If you don’t have that kind of support, happy to gift you a session or two from EarthPilot.org

Great opportunity here to take deeper responsibility, to grow, and ultimately take your project to a new level.


👤 philprx
Two things kill a lot/ most startups:

* Money problems

* Founders alignments

You at least have one of these problem, possibly two in the future.

Only way to fix this is to re align and make sure you don't run out of money.

Re align means discussion and demonstrating what works.

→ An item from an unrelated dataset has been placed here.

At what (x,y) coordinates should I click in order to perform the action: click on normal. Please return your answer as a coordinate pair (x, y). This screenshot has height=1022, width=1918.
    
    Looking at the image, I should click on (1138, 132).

A good book on how to conduct these discussions and gather clear data on the company (that shows afterwards if an action was good or not): Traction

Good luck my friend, entrepreneurship is hard.


👤 gumby
In my first startup one of my two cofounders was the initial CEO and I wanted to be the one who managed the cash. As it happened we only had to have a couple of those tough conversations because the three of us were all pretty parsimonious, but I slept better having some controls in place and knowing we wouldn’t run out of money.

👤 spaceman_2020
Is this a one-off thing or are there similar instances of wasteful spending?

If its a one time thing, maybe your CEO had a reason - he/she might have felt that the employees had been working too hard and deserved a break, or might have noticed that productivity and morale were flagging.


👤 ajl666
Why didn't you sign an operating agreement from the get go? You engineer automatic, axiomatic, algorithmic systems but failed to engineer your most important system for success. You're screwed. This kind of 'partner' isn't.

👤 frozenport
Meh. 10% isn't a make or break move, and it may be worth the cost if it keeps employee retention up.

Real problem is to figure out if you guys got what you paid for.


👤 nnoitra
Come on, live a little. A small vacation of 6 months to Bora Bora never ruined a company! Enjoy. Life is short. Carpe diem.

👤 eurasiantiger
Honestly, this seems like a play to get rid of all the business partners. One plane crash to kill ’em all.

👤 m00x
I'm not sure how the first thing that came to your mind isn't "I better talk to them about it.".

Co-founder relationships are like marriages, only losers go vent about their partners on the internet to give their side of the story. Smarten up, go talk to them. Maybe the lack of emotional intelligence on your side is why he didn't tell you ahead of time.


👤 notananthem
Beat them to upping the burn rate by.. a lot, until neither of you own anything.

Everyone needs financial controls and financial accountability. No one should be able to spend without cosigners. If you set that up early, it will be in your company's blood. If you don't, you will ALWAYS have a culture of wastage.


👤 r0b05
You might need a mediator to bridge the communication gap.

👤 osigurdson
This sounds like a made up story to me. The numbers don't even make sense.

👤 MrMan
get out

👤 cutierust
I think the crux of the problem is not expenses themselves but that you learnt it from slack. It doesn't matter if the CEO is wasteful or miser, it looks like his decision making is one sided. I don't see much future in things frankly.